Ага, коль упомянул воинское звание, значит, угроза возрастает. Но держись в седле, полковник Ружнев: полк ты всё-таки вывел, победителей не судят, а если уж и судят, то не так строго. И будь потвёрже. Он сказал:

— Давайте, товарищи, без сильных выражений. Где надо — я объяснюсь…

— Объяснишься, куда ж денешься…

— Объяснитесь, полковник, объяснитесь. И мы с комиссаром посодействуем этому объяснению…

«Настучат! Опёр рассвирепел, не стоило его злить», — подумал Ружнев и сказал:

— Кончаем привал, кончаем разговор… Пора входить в город…

Он ехал во главе колонны — подковы Друга победно цокали по булыжнику мостовой — и спиной своей ощущал: часть со знаменем в чехле подпирает его и ещё подопрёт, не позволит упасть. Вывел он полк, вывел. А с пограничниками нечистый попутал. Как-нибудь оправдается. Не нарочно же он оставил их без сигналов об отходе, так уж нескладно и неладно получилось. Да, может, они и не все погибли, кто-то выбрался. Полковник Ружнев приветствовал бы это, ведь брать на совесть что-то добавочное, обременять её ещё чем-то не так уж приятно.

Город Н. встретил появление части полковника Ружнева без особого волнения, и это как-то задело Дмитрия Дмитриевича. Жители хоронились по домам, изредка их вышитые крестиком и петушком рубахи и блузки белели в запыленных садочках; по тротуарам и мостовым туда-сюда передвигались красноармейцы — то в одиночку, то толпой, то воинским строем, и в этой хаотичности тоже проскальзывало некое равнодушие к появлению полка Ружнева: сами, мол, таковские; кое-где догорали хаты и административные здания — видимо, после бомбежки; суховей гнал по улочкам бумаги всех цветов и оттенков; фыркали, чадили вонючими бензиновыми выхлопами полуторки, ржали лошади-монголки, запряженные в двуколки и пароконные подводы.
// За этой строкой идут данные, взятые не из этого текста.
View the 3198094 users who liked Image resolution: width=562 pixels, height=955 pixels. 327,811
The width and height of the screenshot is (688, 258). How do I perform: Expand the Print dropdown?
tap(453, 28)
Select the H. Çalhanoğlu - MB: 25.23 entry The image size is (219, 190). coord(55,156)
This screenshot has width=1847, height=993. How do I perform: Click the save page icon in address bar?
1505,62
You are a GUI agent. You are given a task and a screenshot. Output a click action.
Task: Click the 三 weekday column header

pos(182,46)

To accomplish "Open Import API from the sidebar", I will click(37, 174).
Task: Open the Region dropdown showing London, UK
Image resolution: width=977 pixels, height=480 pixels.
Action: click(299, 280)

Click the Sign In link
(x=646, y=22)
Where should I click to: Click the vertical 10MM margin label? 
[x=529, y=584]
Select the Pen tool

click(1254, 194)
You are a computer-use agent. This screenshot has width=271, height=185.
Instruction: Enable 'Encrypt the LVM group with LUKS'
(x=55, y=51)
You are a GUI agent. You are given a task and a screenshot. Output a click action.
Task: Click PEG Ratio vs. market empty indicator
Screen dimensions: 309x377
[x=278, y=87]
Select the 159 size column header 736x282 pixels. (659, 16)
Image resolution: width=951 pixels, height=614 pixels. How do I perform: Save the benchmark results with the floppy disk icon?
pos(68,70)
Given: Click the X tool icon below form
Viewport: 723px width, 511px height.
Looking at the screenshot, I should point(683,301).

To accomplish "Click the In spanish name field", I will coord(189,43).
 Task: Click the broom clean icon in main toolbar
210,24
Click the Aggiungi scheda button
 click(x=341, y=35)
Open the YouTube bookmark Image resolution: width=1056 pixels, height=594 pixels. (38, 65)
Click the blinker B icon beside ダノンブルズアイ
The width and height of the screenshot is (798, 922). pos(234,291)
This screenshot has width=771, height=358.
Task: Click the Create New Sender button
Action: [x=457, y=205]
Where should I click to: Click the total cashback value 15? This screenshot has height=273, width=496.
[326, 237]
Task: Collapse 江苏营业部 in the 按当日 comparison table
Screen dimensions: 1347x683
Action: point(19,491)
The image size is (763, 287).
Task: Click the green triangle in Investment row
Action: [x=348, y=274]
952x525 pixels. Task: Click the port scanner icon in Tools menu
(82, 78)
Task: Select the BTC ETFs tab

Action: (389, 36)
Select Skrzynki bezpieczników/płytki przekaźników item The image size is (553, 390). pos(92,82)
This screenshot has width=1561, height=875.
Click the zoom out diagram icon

Дьявольское всё-таки это занятие — война. Стреляют боевыми, убивают. Приходится отвечать за потери. Вот за тех же пограничников, о которых запамятовал в горячке. Может быть, они оставили позиции, когда убедились: полк благополучно ушел на восток? Без приказа, без сигнала? Вряд ли. Пограничники — народ железный, и если нет приказа — не отойдут ни на шаг. А ему отвечать, коль обмишулился. Но ему же и докладывать о выходе вверенного полка из вражеского окружения. Это, наверное, и перекроет всё остальное. А не перекроет — что тогда?

Эх, не будь войны, дослужил бы он до приличной пенсии, уволился бы в отставку либо в запас и укатил бы куда-нибудь в Россию, на Волгу. Купи дачу с вишневым и яблоневым садом, повыдавай дочек замуж и существуй себе потихоньку со своей верной половиной, копайся в садике и на огороде, а вечерком пей на террасе чаек из медного с вензелями самовара, и варенье в блюдечке — собственное, вишнёвое. И никаких тебе чепе. Мирно, благостно доживай отпущенные судьбой деньки. А тут — война, конца которой не предвидится…

К его удивлению, на уличных столбах чернели репродукторы, смахивающие на граммофонные трубы, исторгая довоенные марши. Громоподобно, победоносно, весело. И Дмитрий Дмитриевич расправил плечи, выпрямил спину, уверенней утвердился в седле, подумал: не кавалерист, однако посадка не столь уж скверная, ещё покажем товар лицом.